11 points by ddito 3403 days ago
I'm having a hard time understanding the implications of this CloudFlare breach. As I understand it, although only the websites who have been using the combination of features from CloudFlare have triggered the leak, the leaked information is from any website which was using the service for MitMing their https for some feature. Am I correct? There is a lot of misinformation out there about the scope of this... Also, is it ok to suppose pretty much any smaller website has been using CloudFlare? Has our payment information been leaked? Should we request new credit cards?

I'm using a few passwords with differing complexity for various websites which have my credit cards stored unfortunately. I have so far been trying to use my strongest passwords exclusively with websites which have my most sensitive info but I still reused the same password for 4-5 websites each.

This fiasco has coincided with me moving over to 1password anyways but I'm worried a bit about my credit cards.

5 comments

Without wishing to sound too melodramatic, a complex problem like this one should be the least of your concerns online. Part of my job over the past twenty years has been auditing website code, and I can tell you there are online stores that do things that would absolutely terrify people if they knew what was happening to their data - on one site everyone's creditcard information was being emailed to the site owner's Hotmail account so he could put payments through the till system in his shop.

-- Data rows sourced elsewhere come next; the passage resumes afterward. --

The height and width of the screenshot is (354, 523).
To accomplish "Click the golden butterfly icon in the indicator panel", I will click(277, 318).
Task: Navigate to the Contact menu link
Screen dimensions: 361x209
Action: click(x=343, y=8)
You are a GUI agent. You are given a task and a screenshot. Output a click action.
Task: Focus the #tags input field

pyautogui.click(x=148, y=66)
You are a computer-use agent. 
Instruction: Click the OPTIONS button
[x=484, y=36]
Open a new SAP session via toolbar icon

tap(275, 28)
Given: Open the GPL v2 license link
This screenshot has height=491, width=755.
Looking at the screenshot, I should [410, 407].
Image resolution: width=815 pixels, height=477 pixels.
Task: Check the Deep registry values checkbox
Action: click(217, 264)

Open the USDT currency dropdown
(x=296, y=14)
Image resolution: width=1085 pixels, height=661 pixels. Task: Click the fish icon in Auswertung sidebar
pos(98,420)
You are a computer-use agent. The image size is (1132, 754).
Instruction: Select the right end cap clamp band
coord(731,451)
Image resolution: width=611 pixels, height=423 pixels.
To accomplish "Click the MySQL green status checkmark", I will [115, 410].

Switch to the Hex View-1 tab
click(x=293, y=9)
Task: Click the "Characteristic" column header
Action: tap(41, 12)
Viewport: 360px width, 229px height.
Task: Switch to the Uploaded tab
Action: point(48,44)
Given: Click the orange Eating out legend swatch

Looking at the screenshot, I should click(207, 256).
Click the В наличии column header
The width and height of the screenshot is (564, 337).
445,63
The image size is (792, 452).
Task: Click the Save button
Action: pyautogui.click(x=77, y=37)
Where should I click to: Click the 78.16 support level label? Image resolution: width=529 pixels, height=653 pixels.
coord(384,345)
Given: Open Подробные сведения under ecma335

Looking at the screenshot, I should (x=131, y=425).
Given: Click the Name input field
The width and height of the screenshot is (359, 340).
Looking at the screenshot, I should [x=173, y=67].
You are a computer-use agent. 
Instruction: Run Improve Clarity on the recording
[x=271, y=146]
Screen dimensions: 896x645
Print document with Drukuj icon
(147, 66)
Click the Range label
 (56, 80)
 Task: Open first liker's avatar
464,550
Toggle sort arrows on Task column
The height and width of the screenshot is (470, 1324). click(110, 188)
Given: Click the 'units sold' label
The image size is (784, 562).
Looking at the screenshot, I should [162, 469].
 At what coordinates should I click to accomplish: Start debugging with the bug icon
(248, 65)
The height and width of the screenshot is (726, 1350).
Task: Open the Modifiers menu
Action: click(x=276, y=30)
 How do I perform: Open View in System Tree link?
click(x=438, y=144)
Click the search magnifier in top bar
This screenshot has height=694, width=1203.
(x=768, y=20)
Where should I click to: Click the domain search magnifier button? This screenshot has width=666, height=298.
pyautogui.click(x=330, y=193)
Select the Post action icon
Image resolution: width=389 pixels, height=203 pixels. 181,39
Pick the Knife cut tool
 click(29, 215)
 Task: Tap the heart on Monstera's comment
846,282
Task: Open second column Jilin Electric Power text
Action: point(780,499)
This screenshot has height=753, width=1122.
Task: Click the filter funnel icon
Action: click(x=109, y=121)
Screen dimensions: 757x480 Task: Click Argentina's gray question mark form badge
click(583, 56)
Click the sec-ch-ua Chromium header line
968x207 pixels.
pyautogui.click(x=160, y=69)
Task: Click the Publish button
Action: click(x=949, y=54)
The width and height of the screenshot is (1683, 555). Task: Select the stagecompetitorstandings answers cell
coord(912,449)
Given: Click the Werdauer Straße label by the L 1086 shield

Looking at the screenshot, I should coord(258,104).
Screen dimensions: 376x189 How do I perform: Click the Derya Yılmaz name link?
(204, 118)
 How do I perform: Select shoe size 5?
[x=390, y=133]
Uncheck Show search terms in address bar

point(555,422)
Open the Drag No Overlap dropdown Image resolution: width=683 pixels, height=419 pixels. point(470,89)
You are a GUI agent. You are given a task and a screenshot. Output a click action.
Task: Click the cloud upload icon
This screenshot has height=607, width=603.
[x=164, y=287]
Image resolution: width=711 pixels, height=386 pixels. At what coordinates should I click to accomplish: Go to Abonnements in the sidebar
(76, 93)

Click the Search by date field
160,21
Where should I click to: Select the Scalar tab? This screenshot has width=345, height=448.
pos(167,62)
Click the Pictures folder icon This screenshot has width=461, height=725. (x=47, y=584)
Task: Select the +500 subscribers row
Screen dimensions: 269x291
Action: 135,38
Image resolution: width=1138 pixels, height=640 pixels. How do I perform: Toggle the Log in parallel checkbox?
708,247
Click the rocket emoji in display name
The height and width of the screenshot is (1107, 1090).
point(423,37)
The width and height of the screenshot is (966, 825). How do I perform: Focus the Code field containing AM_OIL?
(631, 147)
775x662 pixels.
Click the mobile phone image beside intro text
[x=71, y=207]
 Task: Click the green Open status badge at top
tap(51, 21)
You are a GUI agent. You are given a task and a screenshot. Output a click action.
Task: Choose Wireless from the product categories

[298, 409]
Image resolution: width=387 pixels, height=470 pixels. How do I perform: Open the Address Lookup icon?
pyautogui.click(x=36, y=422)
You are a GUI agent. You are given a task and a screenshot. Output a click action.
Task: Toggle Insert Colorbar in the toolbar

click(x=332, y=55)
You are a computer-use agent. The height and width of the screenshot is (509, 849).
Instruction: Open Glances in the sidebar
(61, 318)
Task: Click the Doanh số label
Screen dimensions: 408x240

If you're worried about your credit card data just don't put it in to a website you don't know is secure. If it isn't Amazon, Stripe, Paypal, <your preferred payments provider> etc, just don't use it.

+1 for mentioning offloading CC stuff to payment providers
"...the leaked information is from any website which was using the service..."

Potentially, yes. Not just HTTPS, but those are obviously the more worrying cases.

It's not possible to know the totality of information that has been leaked, though efforts are being made to try and list affected / potentially affected sites.[1]

My advice would be: For any sites you're worried about (ie hosted on CF and you have an account), log out of all sessions on all devices, and reset your password. Don't share passwords between sites either; if you're using 1password now, you can use unique & complex passwords for everything.

[1] eg https://github.com/pirate/sites-using-cloudflare

You don't need to preemptively change your credit cards, but keep an eye on them. Your analysis of the potential leak is correct. It's possible that one of the bits of memory contained your credit card information, but changing your card just for that is kind of silly without some indication of illicit use.

After all, people happily hand their credit card to restaurant employees, pop it into gas station devices, etc. without worrying too much. Keep an eye on it, but don't fret.

You kind of goofed with the re-used passwords, though :). Kudos for switching to a password manager!

I never trusted Cloudflare's TLS/HTTPS infrastructure. Consider any CC information that could have been in their servers as already compromised. Stuff like that should be on a dedicated payment provider, and insulated away as much as possible. Stripe and other providers are perfect for handling CC, because it's what they do as a service.
"I'm having a hard time understanding the implications of this CloudFlare breach."

The implication is that people are still not very smart trusting anything to a 3rd party.

As the saying goes, "If you want it done right, do it yourself."